COPIM's Governance: Lessons Learned and Co-Development

Published onApr 30, 2022
COPIM's Governance: Lessons Learned and Co-Development
·

The methodology of co-design and co-development that we devised when designing the community governance models for COPIM and for the OBC, can be seen as a kind of self-assessment exercise, of ‘workshopping governance,’ and it is our intention to continue with this process in this way during the remainder of the project. In this report we are focusing on the development of our governance structures up until 2021, and what we will describe here next is some of the lessons we learned from these exercises about what we are as an organisation and what we want to become. This also relates back to the narrative or history that we formulate around ourselves as a project or community, and the future that we see at this point of time for the project. Underneath, as in the previous chapters, we will share our documentation of these processes again, a documentation that we as a project and community can also come back to at a later point to assess how much of this still stands or whether we want to take a different direction.

Key Points

From the discussions we had during the first three internal workshops we conducted with COPIM project members, several key points emerged that continue to structure our governance research and methodology, including the fact that we wanted these governance elements themselves to be a form of intervention into what they commonly are seen to be (by using different less-formal or legal language for example, but also by not resolving all the friction that came up in our discussions into uniform and consensus-based elements, but showcasing this friction). These points included:

  • A focus on intervention/friction

  • On processual and situated co-design/co-development

  • Recognising that there will always be hierarchical horizontal and cooperative element within the governance models we are designing

  • Creating a model that is flexible and can develop further once the project grows and the community further develops.

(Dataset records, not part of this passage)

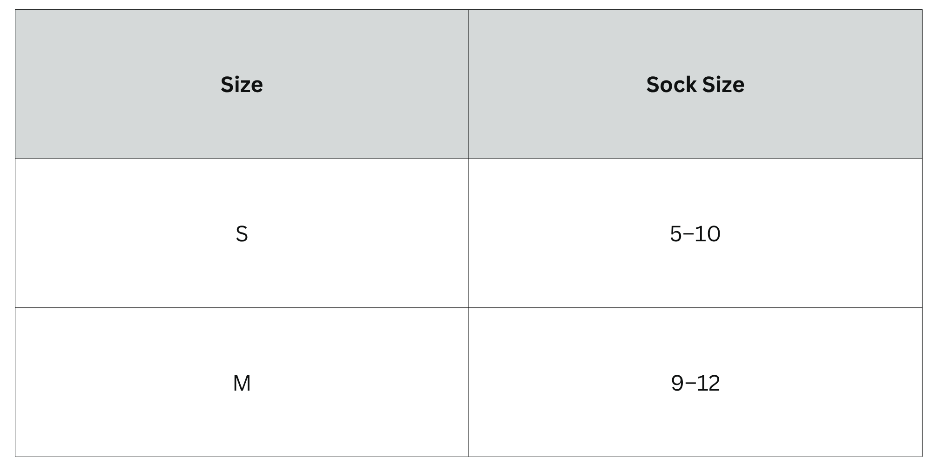
Task: Select the gray header cell above 5–10
Action: click(x=695, y=84)
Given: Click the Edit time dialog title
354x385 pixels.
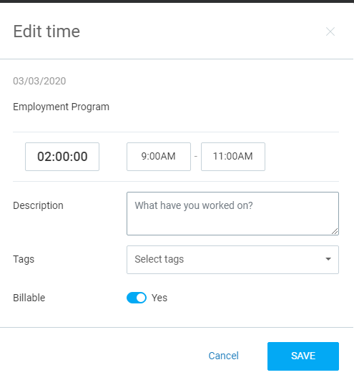Looking at the screenshot, I should (x=46, y=31).
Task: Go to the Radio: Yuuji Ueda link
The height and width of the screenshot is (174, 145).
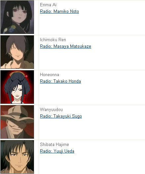Action: [x=57, y=151]
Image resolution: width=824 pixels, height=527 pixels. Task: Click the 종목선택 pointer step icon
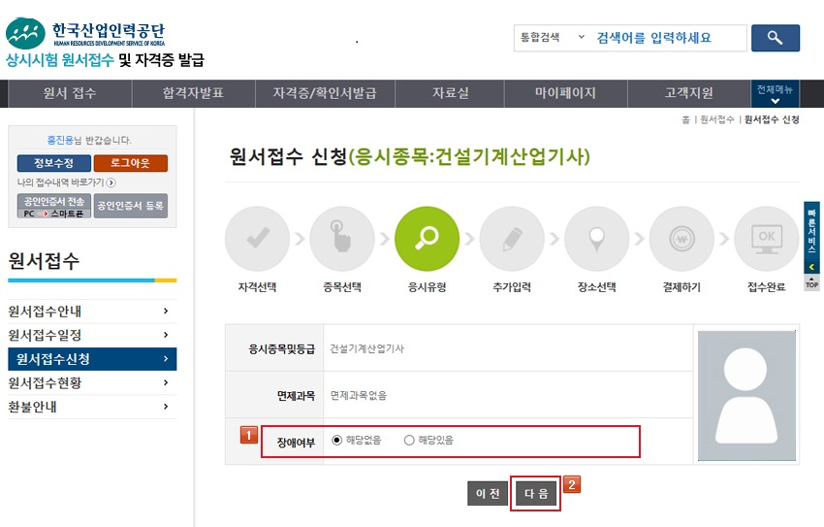[341, 239]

  • Community-led and inclusive (involving the HC Governance Working Group and future governance communities)

  • Knowledge exchange with likeminded projects (e.g. the NGLP project, OPERAS, the Continental Platform)

Future of COPIM

We also discussed in groups what we thought the future of COPIM as a project could be and what we would like to do in the near future. The underneath forms a reflection of that discussion and of the various suggestions that were brought forward of what COPIM could become (and note that there might be some contradictions or frictions between the suggestions underneath, as they were brought forward by different groups), also in the process of transitioning to ‘something else’, a topic we also discussed in our first external stakeholder workshop, how to transition from a project to an organisation? Although we liked elements of each model, in the end we felt the ‘incubator’ model fits COPIM best at the current point in time. One clear outcome of this process was also that within the project we set up a ‘Future of COPIM’ working group, which would continue to discuss some of the ideas offered below, would look at further connections to like-minded projects and communities, and would explore options for future funding.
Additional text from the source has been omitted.